Pinnacle Power claims the new investment will save up to 200,000 tonnes of CO2 a year, by cutting out the need for homes and buildings to have their own gas boilers. The new projects, which are yet to be disclosed, will add to the more than 100 projects the company has overseen to date.

Last month, the Government confirmed how it would allocate almost £2bn of funding to improve the energy efficiency of more than 115,000 homes and public sector buildings like schools and hospitals. It then built on that funding by announcing the creation of the Great British Insulation Scheme, which will see the ECO extension rebranded. The Government has stated that the Scheme will upgrade 300,000 of the country’s least energy-efficient homes.

Pinnacle Power’s chief executive Toby Heysham said: “As recognised in the Government’s Energy Security Plan, heat networks will play a critical role in delivering affordable, low-carbon heating, and help hit the UK Government’s legally binding carbon targets.

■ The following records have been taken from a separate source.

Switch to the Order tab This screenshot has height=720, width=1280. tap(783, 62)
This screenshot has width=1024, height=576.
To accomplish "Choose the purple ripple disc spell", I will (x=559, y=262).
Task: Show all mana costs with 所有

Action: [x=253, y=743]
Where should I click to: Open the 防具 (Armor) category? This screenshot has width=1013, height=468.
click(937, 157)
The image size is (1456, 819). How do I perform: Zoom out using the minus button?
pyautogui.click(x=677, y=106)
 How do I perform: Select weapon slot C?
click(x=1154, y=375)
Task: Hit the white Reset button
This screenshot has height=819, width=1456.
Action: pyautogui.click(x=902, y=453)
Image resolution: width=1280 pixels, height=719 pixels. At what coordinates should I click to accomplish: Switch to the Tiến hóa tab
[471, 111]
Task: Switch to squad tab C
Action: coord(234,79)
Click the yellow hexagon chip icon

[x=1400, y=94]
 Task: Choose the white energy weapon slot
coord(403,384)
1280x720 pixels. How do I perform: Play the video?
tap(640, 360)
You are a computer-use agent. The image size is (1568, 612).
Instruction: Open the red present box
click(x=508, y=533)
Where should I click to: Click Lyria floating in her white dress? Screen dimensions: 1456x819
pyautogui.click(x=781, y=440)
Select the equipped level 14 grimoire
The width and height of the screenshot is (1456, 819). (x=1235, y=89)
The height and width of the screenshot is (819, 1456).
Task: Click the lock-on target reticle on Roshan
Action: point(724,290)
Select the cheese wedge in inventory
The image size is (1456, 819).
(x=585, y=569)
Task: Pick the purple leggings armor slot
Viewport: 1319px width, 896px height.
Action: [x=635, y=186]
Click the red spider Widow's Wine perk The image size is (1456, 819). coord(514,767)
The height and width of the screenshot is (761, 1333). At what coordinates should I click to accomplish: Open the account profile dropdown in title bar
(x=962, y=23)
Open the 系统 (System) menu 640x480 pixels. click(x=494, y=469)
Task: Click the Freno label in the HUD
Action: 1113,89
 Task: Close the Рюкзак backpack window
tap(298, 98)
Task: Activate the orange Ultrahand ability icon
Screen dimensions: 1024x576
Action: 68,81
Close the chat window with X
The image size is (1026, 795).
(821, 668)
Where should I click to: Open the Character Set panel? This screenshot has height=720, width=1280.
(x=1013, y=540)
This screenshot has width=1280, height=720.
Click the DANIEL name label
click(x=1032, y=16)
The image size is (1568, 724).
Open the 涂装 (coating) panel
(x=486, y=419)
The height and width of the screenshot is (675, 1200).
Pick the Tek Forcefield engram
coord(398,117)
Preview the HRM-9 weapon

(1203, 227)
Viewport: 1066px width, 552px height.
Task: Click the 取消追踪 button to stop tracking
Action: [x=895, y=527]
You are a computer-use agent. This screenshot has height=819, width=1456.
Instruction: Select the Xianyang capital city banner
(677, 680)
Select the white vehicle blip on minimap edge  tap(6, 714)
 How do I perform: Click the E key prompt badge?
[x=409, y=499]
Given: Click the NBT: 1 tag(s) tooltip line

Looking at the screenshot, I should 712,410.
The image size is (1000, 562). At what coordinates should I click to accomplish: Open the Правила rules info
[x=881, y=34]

We are excited to be working with DIF to deploy the scale of investment this market needs. We know that the industry needs to deploy at least £60-80bn into low-carbon heat networks to unlock the vast amount of local, wasted heat and deliver that heat into homes and businesses. Many towns and cities have declared climate emergencies but very few have credible solutions to the ‘heat challenge’. This investment offers a clear pathway to achieving decarbonisation, through local investment in locally generated, low-carbon heat.”

The UK is aiming to boost heat pump installation rates to 600,000 units per year by 2028. However, industry bodies and the government’s own climate advisors have warned that policymakers are not properly planning to deliver this uplift. Ministers claimed last week to be developing new interventions in the heat pump market, to be unveiled later this year.

In related news, the UK Energy Research Centre (UKERC) has published a review of the economic and emissions-related benefits of heat pump uptake.

The conclusion is that there are “realistic prospects” to significantly reduce the upfront cost of heat pumps this decade, by around 20 to 30%. However, the Centre believes it is “unlikely” for heat pumps to reach price parity with gas boilers by 2030, as the Government is targeting. It notes that a reduction of up to 70% would be needed for air-source heat pumps to meet that vision.

Global sales of heat pumps increased by 11% year-on-year in 2022, with a steeper increase of 40% recorded across EU member states, according to new research from the International Energy Agency (IEA).

Nonetheless, globally, the levels of increased heat pump deployment are not keeping pace with the IEA’s 2050 net-zero scenario. This scenario requires heat pump sales to increase by 15% year-on-year each year in the 2020s, laying the groundwork for heat pumps to meet some 20% of global building heating needs by 2030 – up from 10% at present.